We rely on contract, legitimate interests (security, fraud prevention, improvement), and consent (e.g., optional analytics, regional requirements). You can withdraw consent at any time.

5) Sharing

• Service Providers — hosting/storage/auth (e.g., Supabase), email delivery (SendGrid), maps/geolocation (LocationIQ), CDNs, and payment processors.
• Other Users — information you share in profiles, listings, and messages as part of normal operations.
• Authorities/Compliance — when required by law or necessary to protect users or the Platform.
• Corporate events — as part of a merger, acquisition, or sale of assets, under confidentiality.

6) Cookies & similar technologies

We use necessary cookies for security and login/session. Optional categories (e.g., analytics) are used only with consent. See our Cookie Policy for details and controls.

7) Storage, security & retention

• Security — TLS in transit, access controls, least-privilege; private files may use signed URLs.
• Retention — personal data is kept only as long as needed. Transactional, message, fraud, and audit records may be retained up to seven (7) years (or longer if required by law).
• Backups & logs — kept for continuity, security investigations, and compliance.

8) Account deletion & what remains

Delete your account in-app. After confirmation, we remove personal identifiers from your account. We retain information required for audit, tax, fraud prevention, safety, dispute, and financial compliance (e.g., order records, payment metadata, messages tied to orders) for the retention period above.

9) Cross-border transfers

Your data may be processed outside your province or country (e.g., U.S. or EU). We apply appropriate safeguards consistent with this policy and applicable law.

10) Your rights

• Access & portability — request a copy/export of your data.
• Correction — fix inaccurate information.
• Deletion — request deletion; we’ll honor it subject to legal/operational limits.
• Objection/Restriction — object to or restrict processing in certain cases.
• Consent withdrawal — withdraw consent where processing is based on consent.

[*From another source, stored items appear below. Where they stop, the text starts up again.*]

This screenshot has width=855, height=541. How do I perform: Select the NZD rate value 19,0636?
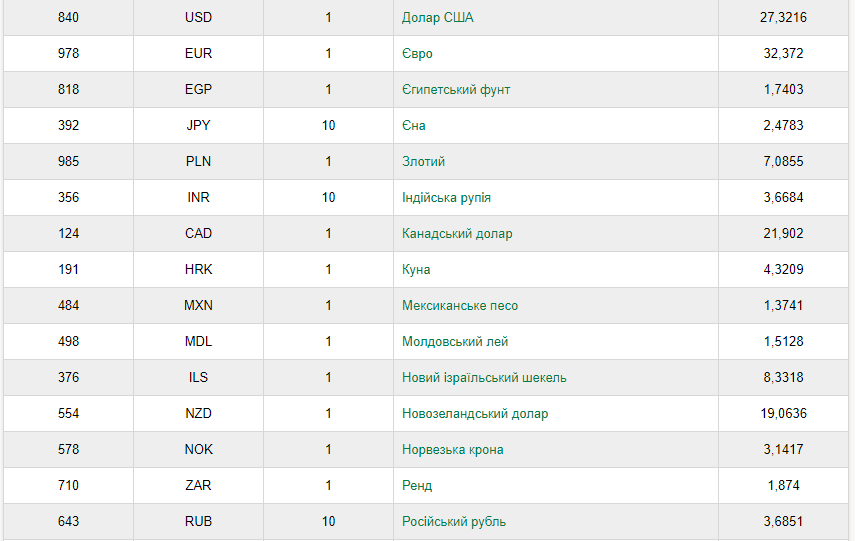[783, 413]
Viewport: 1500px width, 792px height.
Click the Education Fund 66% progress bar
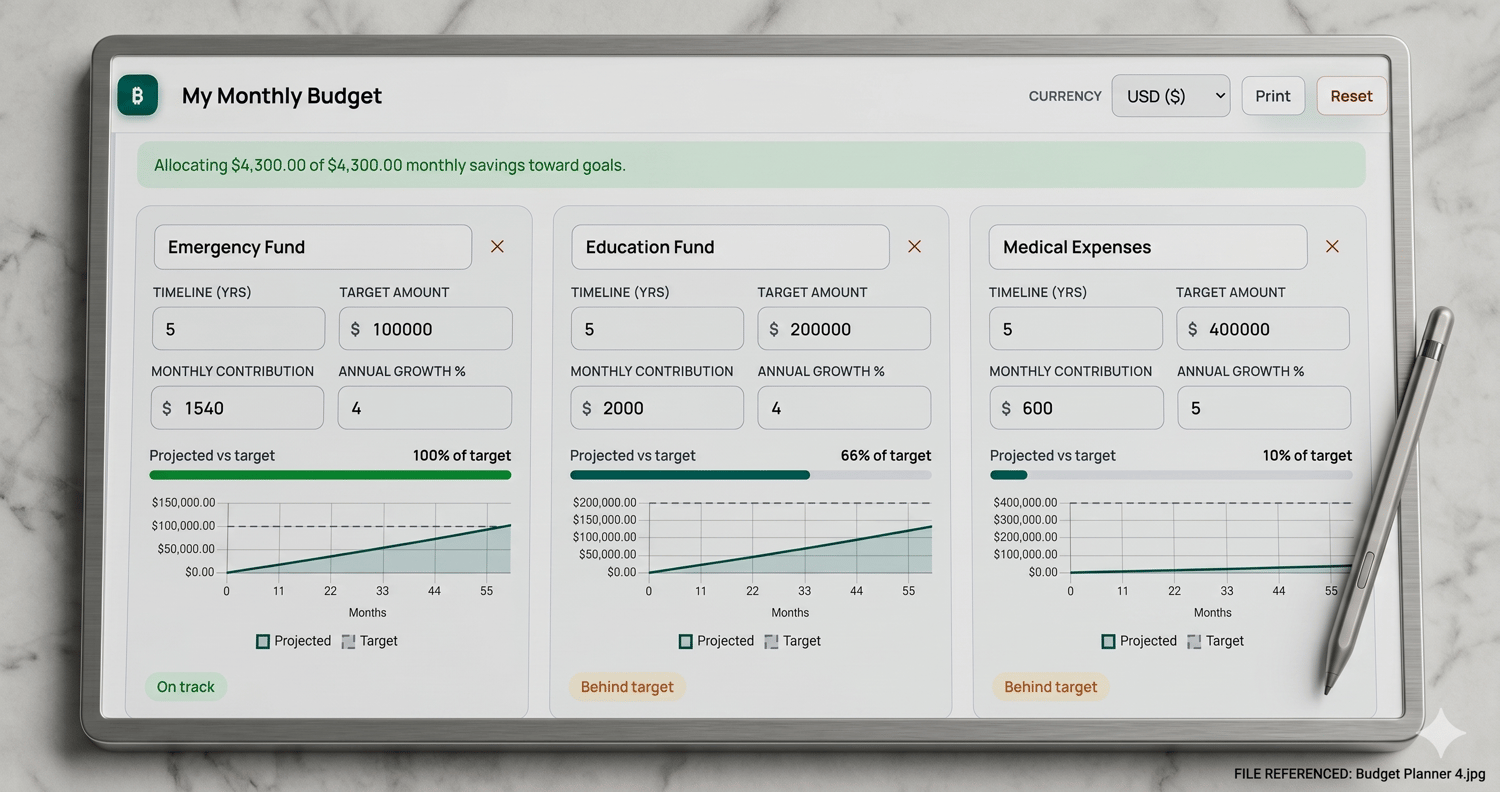tap(750, 475)
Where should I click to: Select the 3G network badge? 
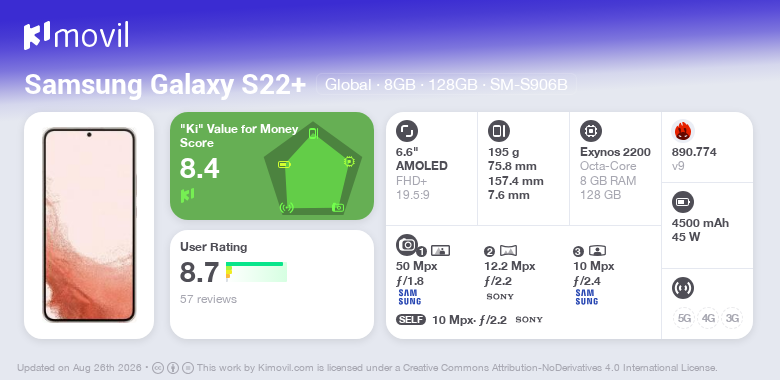pyautogui.click(x=732, y=318)
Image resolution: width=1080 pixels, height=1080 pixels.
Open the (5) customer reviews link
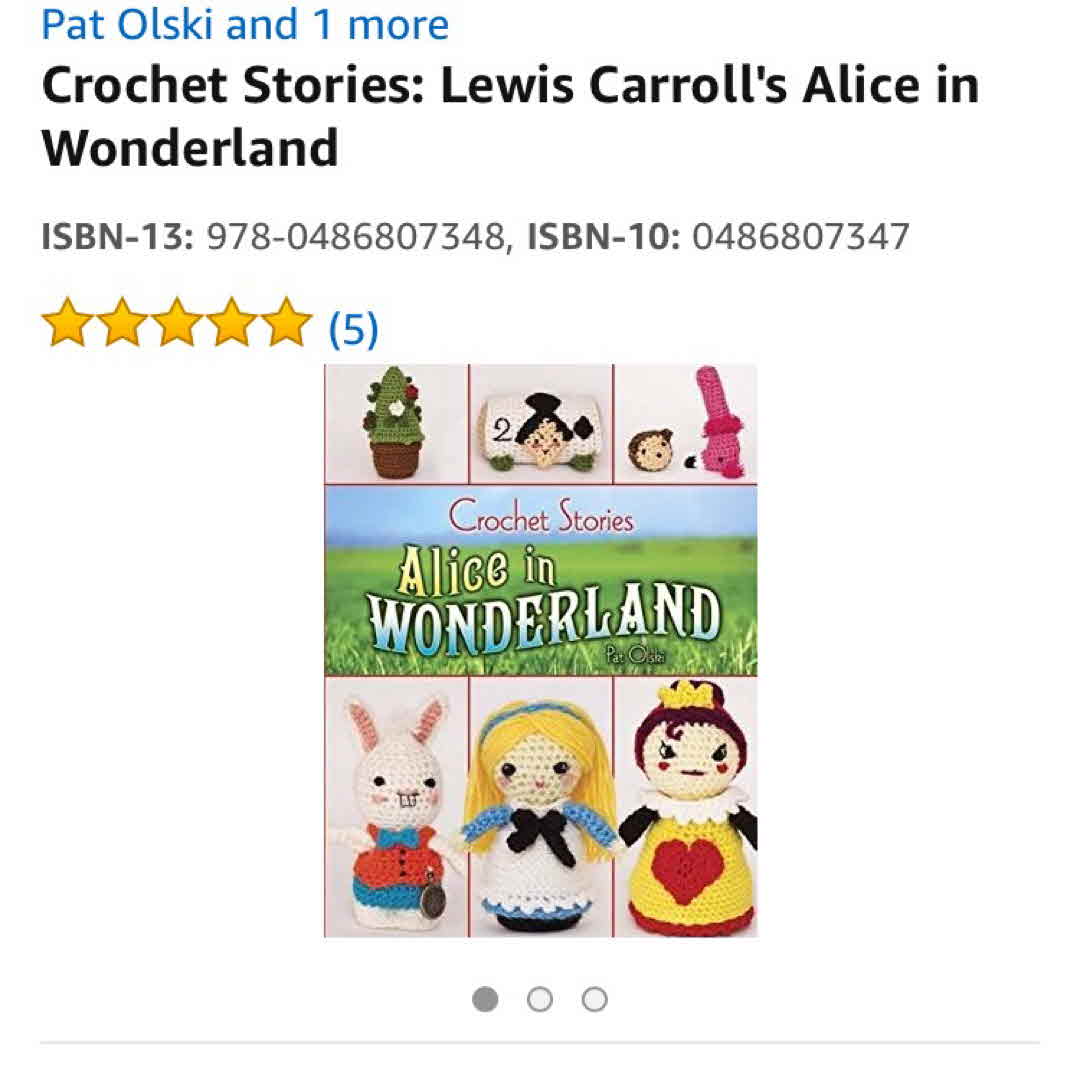[x=353, y=328]
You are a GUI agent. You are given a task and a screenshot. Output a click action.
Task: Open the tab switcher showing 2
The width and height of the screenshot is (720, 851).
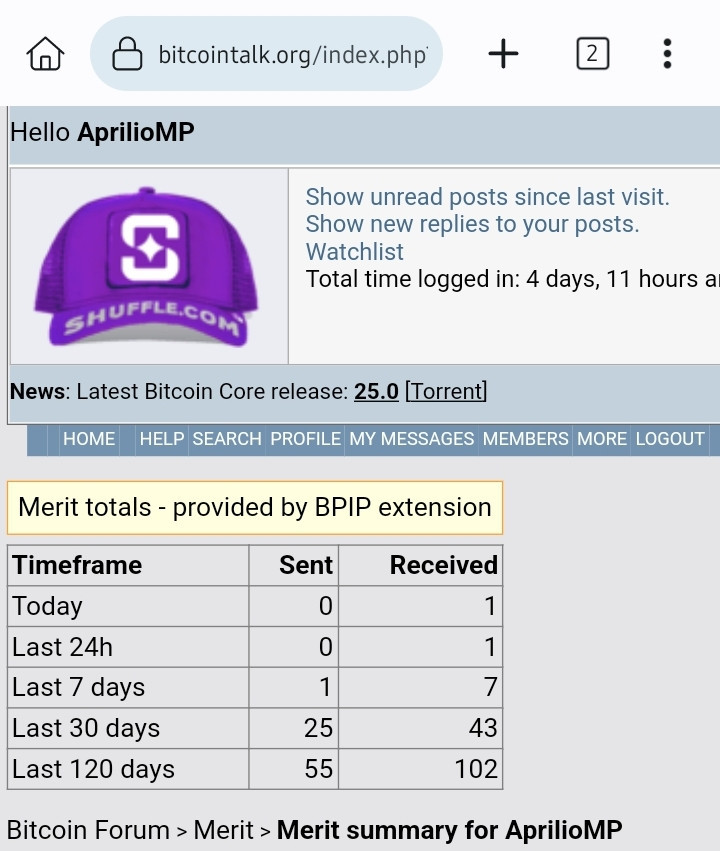[x=592, y=54]
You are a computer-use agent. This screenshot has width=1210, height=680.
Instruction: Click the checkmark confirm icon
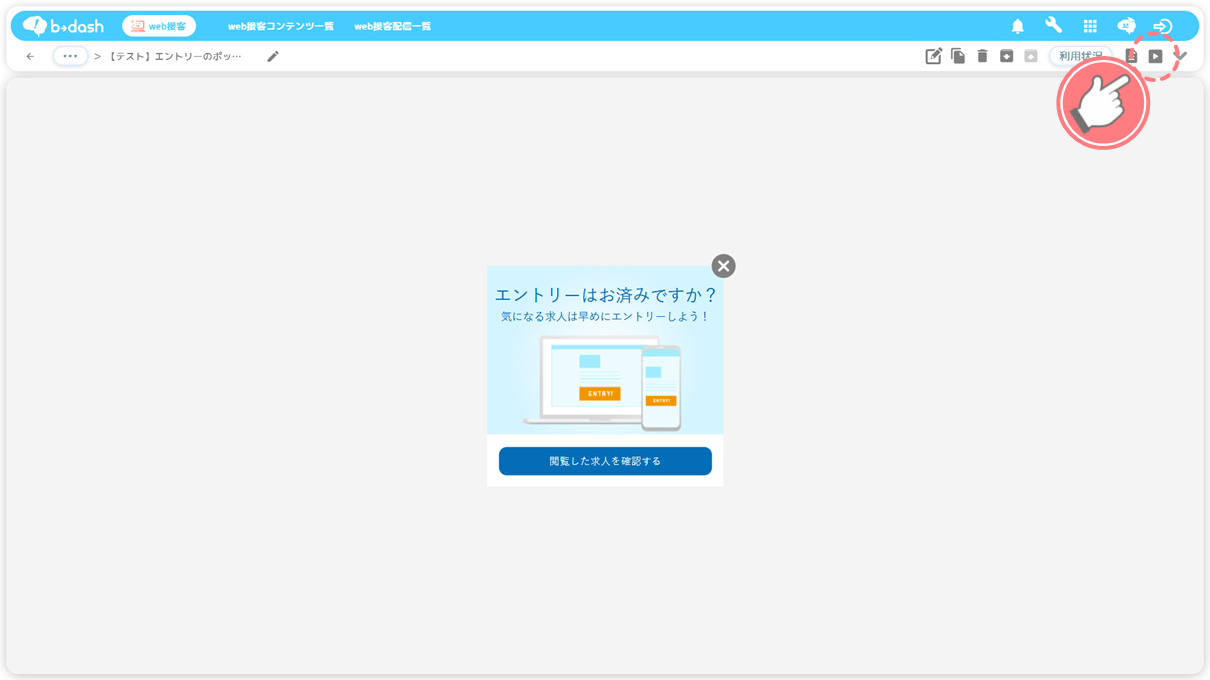pos(1181,57)
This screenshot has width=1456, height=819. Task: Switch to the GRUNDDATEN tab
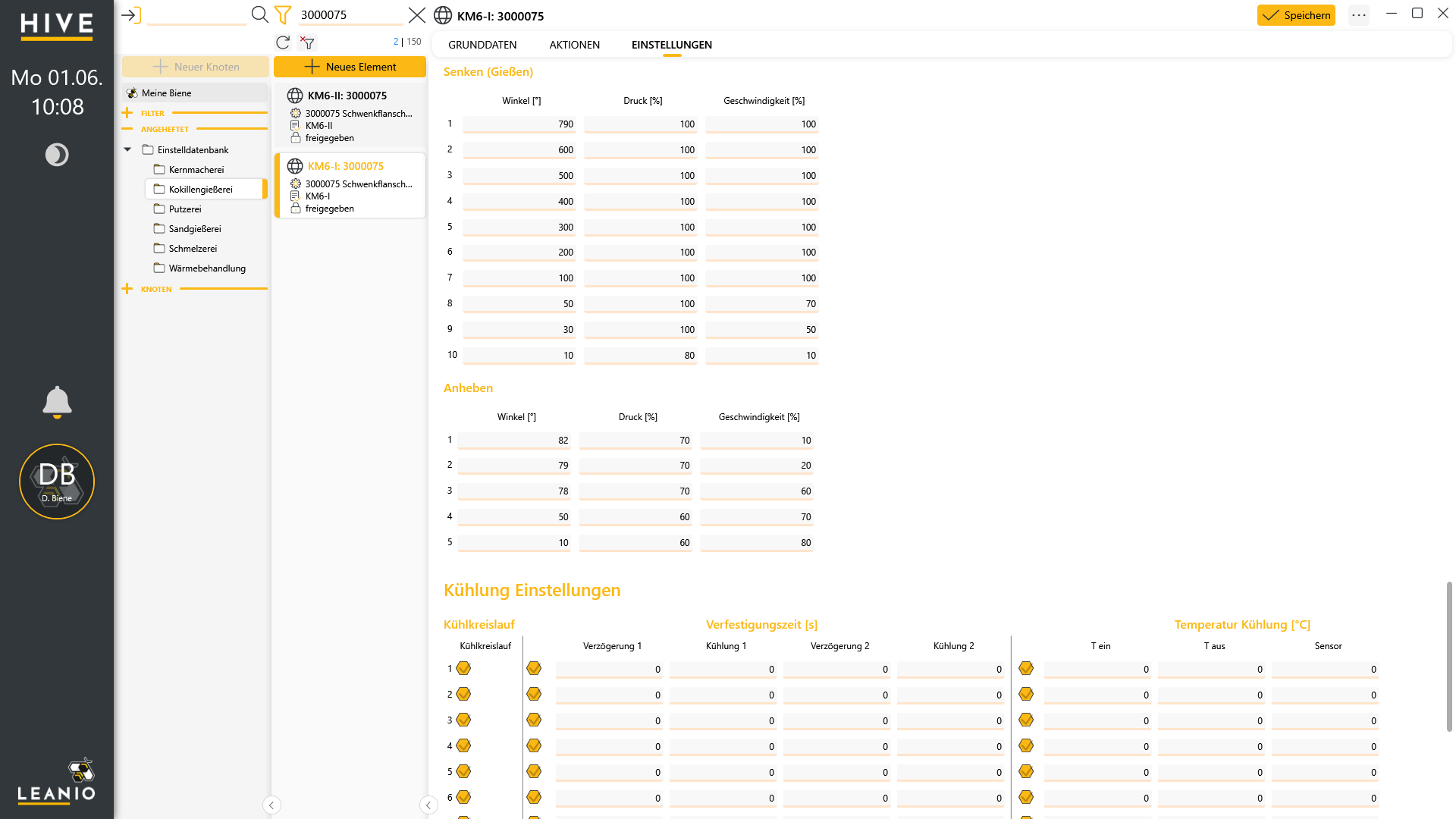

To exercise rights, email support@inveniire.com. We may need to verify your identity and will respond within applicable timelines. If we decline a request, we’ll explain why and how to appeal.

11) Regional information

• Canada (PIPEDA/CPPA) — rights to access and correct personal information; you may complain to the Office of the Privacy Commissioner of Canada if unresolved.
• EEA/UK (GDPR) — rights to access, rectification, erasure, restriction, portability, objection; lodge complaints with your supervisory authority.
• US State laws — where applicable (CPRA/CPA/CTDPA, etc.), rights to know/access, correct, delete, and opt-out of targeted advertising or sale/share. We honor Global Privacy Control (GPC) where required.

12) Children

The Platform is not directed to individuals under 18. If you believe a child provided personal data, contact us to request deletion.

13) Security incidents

We maintain incident response procedures and, where required by law, will notify affected users and/or regulators about a data breach.

14) Changes to this policy

We may update this Privacy Policy due to legal, technical, or operational changes. We will post the updated date above and seek consent for material changes where required.

15) Contact

Privacy questions or requests: support@inveniire.com

This policy is provided for MVP purposes and does not constitute legal advice. Consult counsel for compliance with PIPEDA and other laws applicable to you.